My own spiritual practices are really pretty private, and I keep much of it to myself, however, I've had a lot of interest in my witchery, and so I thought that I'd give you a little glimpse into my personal solstice celebrations without giving too much away.
This Midsummer was rather damp and unpredictable here in West Yorkshire; one moment the rain was thundering down against the Belfry windows in a cacophonous clatter, and the next, the skies broke; bright sunshine blazed through the clouds before beginning once again with its miserable downpour. Despite the weather, I was determined to go for a Midsummer walk, and awaited a small break in the rain before throwing up my hood and scuttling out of the door and up the hill behind our home and into the woods.

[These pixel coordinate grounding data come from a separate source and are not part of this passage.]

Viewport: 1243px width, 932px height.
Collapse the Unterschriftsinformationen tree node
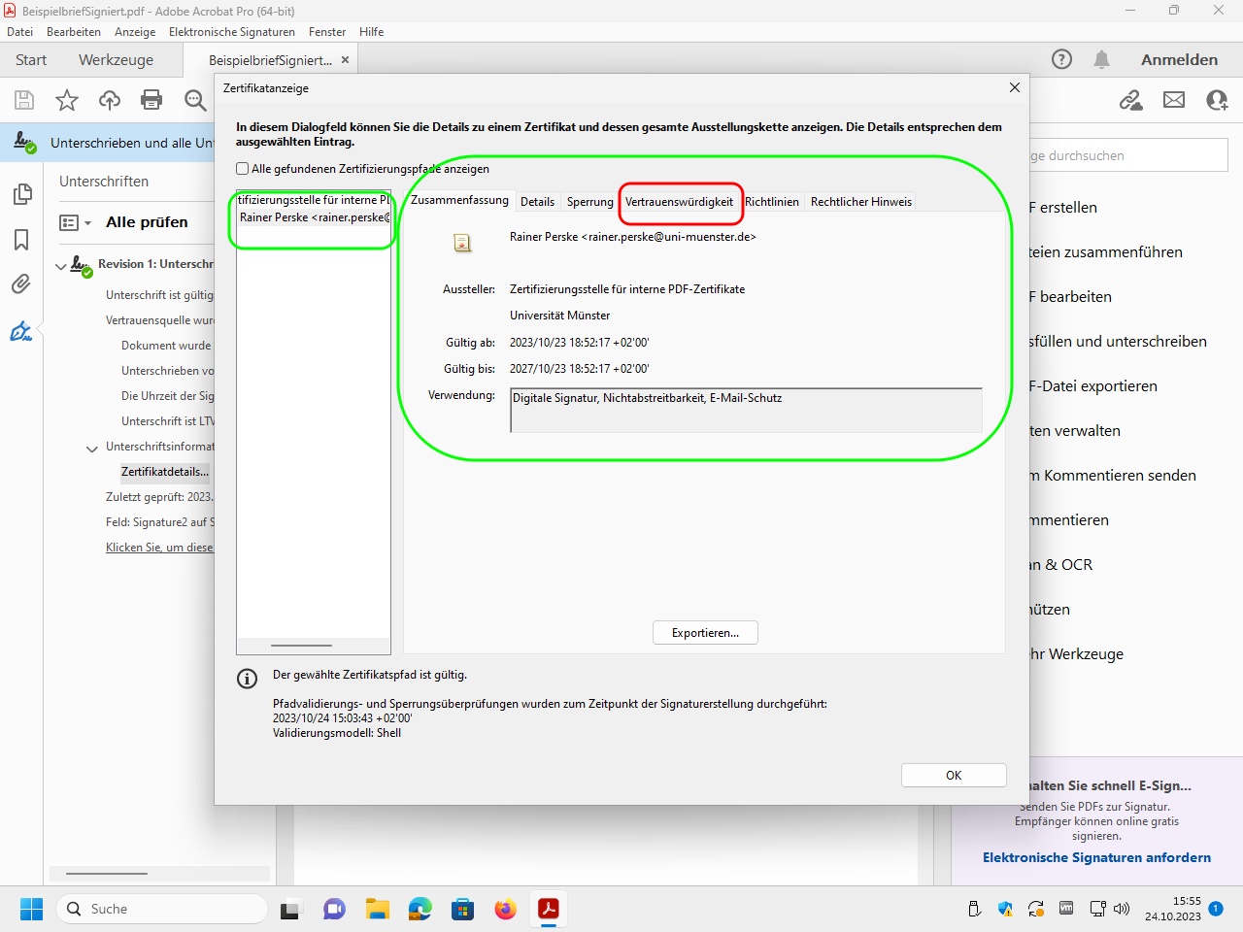[92, 448]
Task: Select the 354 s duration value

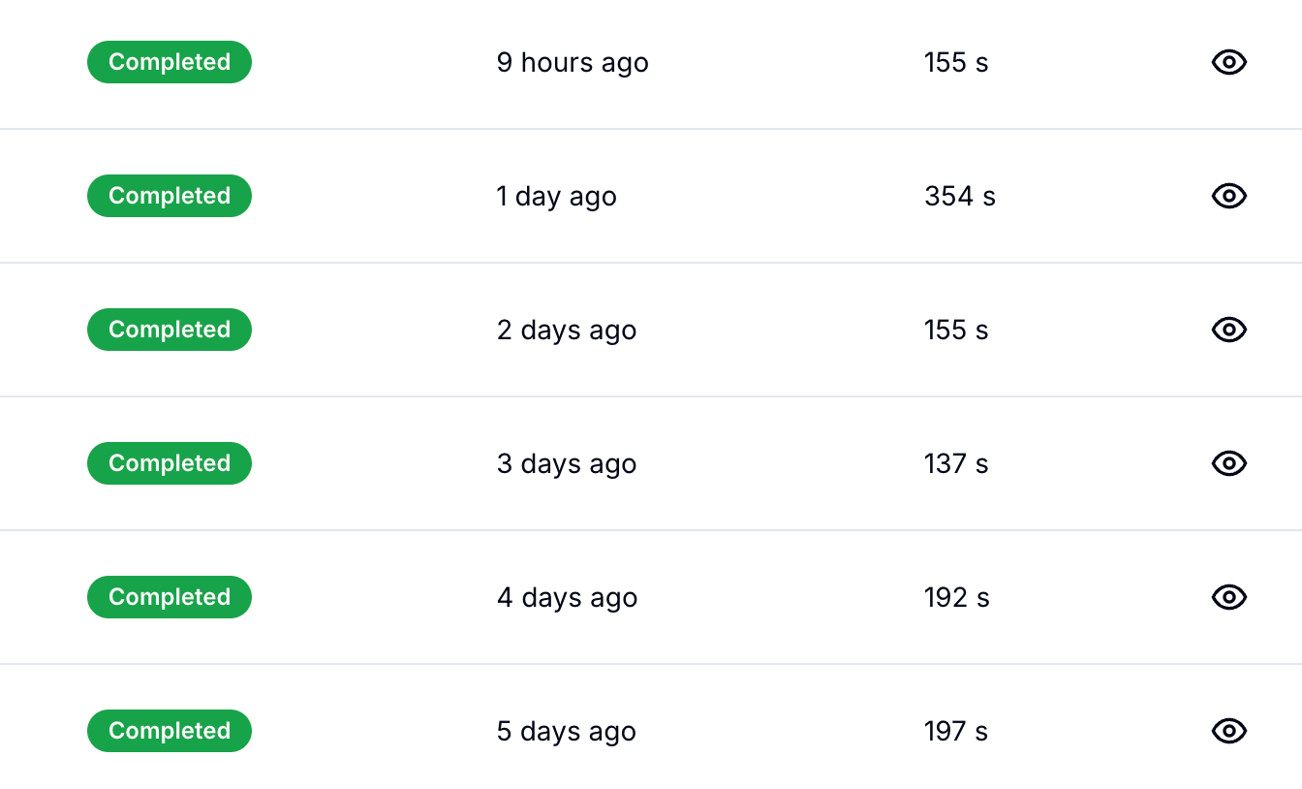Action: (959, 197)
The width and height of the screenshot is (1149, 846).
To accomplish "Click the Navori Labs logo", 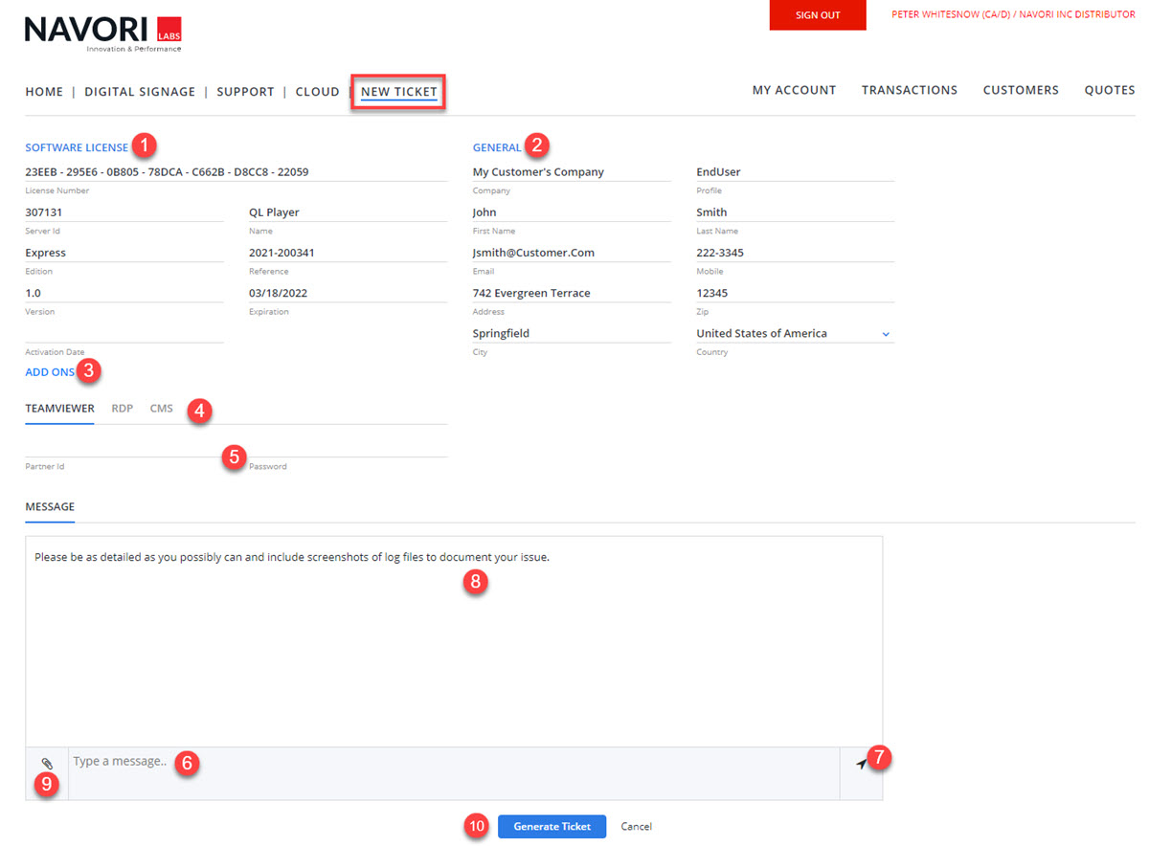I will [x=102, y=33].
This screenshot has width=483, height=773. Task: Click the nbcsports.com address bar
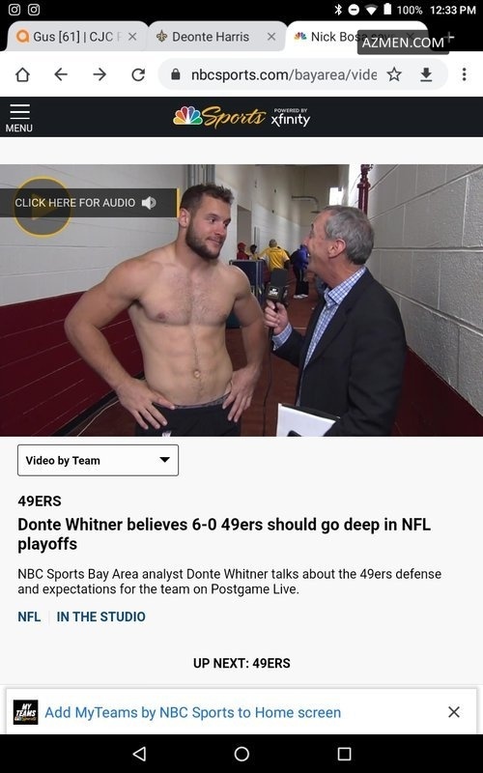pos(282,74)
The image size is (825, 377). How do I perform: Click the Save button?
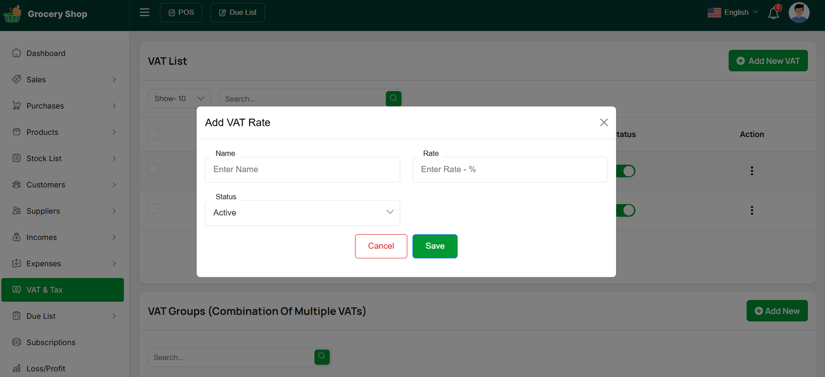pyautogui.click(x=435, y=246)
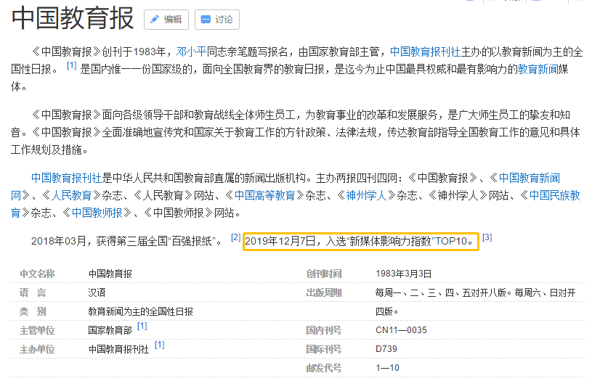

It was such a peaceful walk; I didn't see a single other soul the whole time, which made it all the more perfect. The sunlight dappled through the bright leaves scattering shadows, the smell of the damp earth in the air and not a sound save for birdsong and rustling of leaves in the breeze. Glorious! I spend a lot of time in the woods around our home; the trees are thick with leaves and blossoms and all of the wildflowers are now in full bloom; it's so wonderful to see the seasonal shifts.
I passed by a couple of the chickens that live close by, on the pathway through the woods, and I went to chat with some beautiful horses that were grazing near their gate further up the hill.
I settled in a little dell that we discovered earlier this year; it's just a clamber up a wall and short scramble over some twisted roots before you reach a tiny stream, and small clearing, which was covered in bluebells. I nestled myself in a nook of some mossy roots at the base of one of the trees and lit my candles and handmade Midsummer Incense in a little hollow out of the breeze.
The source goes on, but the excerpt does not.